• [Objectif de l’exercice]:
Indiquez si chacune des affirmations suivantes concorde avec le texte sur M. d’Éon de Beaumont, en répondant par oui ou par non et en citant mot pour mot les termes décisifs du texte : (a) M. d’Éon recevait deux mille écus de pension ; (b) le grand-duc voulait un maître de musique ; (c) M. d’Éon est mort à Londres.

• [Document source]:
* * *

21. — L’histoire arrivée en Angleterre à M. d’Eon de Beaumont[1] donne lieu de faire des recherches sur son compte, et voici ce qui en résulte. Il passe pour avoir été employé dans les négociations de la paix plutôt par intrigue que par véritable choix du ministère. Sa première mission en Russie a été celle d’un spadassin. Le grand-duc voulait un maître-d’armes : on choisit M. d’Éon, qui avait ce talent, dans la confiance qu’il ménagerait le retour d’un ministre de France à Saint-Pétersbourg. Ce qu’on avait prévu arriva ; il s’insinua dans l’esprit du grand-duc, fut de ses parties de plaisir ; il fit entrevoir que la France enverrait volontiers un ambassadeur… Il fut secrétaire d’ambassadeur, et enfin d’ambassade. On lui donna un brevet de capitaine de dragons. Dans cet intervalle, il publia quelques écrits sur le commerce, dont il se fit honneur. Ils pouvaient en faire à son auteur, mais il n’était que prête-nom, à ce qu’on prétend. On veut que ces écrits soient de son oncle et de M. Dupin, qui n’ont pas voulu réclamer. Quoi qu’il en soit, il était comblé de grâces, avait deux mille écus de pension, le titre de ministre plénipotentiaire, et la croix de Saint-Louis, lorsqu’il a eu une rixe en Angleterre, chez le lord Halifax, contre un Français, M. de Vergy, à l’occasion de la paix dernière, que ce dernier prétendait honteuse, et qu’il a soutenue nécessaire. M. de Guerchy,

  1. Charles-Geneviève-Louise-Auguste-André-Timothée D’Éon de Beaumont, né à Tonnerre le 5 octobre 1738, mort à Londres le 21 mai 1810. Les aventures et les nombreux écrits de ce singulier personnage contribuèrent moins encore à sa célébrité que le voile mystérieux dont son véritable sexe fut si long-temps enveloppé. Comme tout devait être bizarre dans sa destinée, on a remarqué d’étranges contradictions sur les registres de la paroisse où il reçut le baptême ; on y lit : «  d’hier… a été baptisée par nous, » etc. — R.

* * *

• [Section des données]:
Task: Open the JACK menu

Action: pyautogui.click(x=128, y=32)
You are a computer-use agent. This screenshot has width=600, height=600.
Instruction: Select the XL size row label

* * *

• [Solution du problème]:
(a) Oui : « avait deux mille écus de pension ».
(b) Non : « Le grand-duc voulait un maître-d’armes ».
(c) Oui : « mort à Londres le 21 mai 1810 ».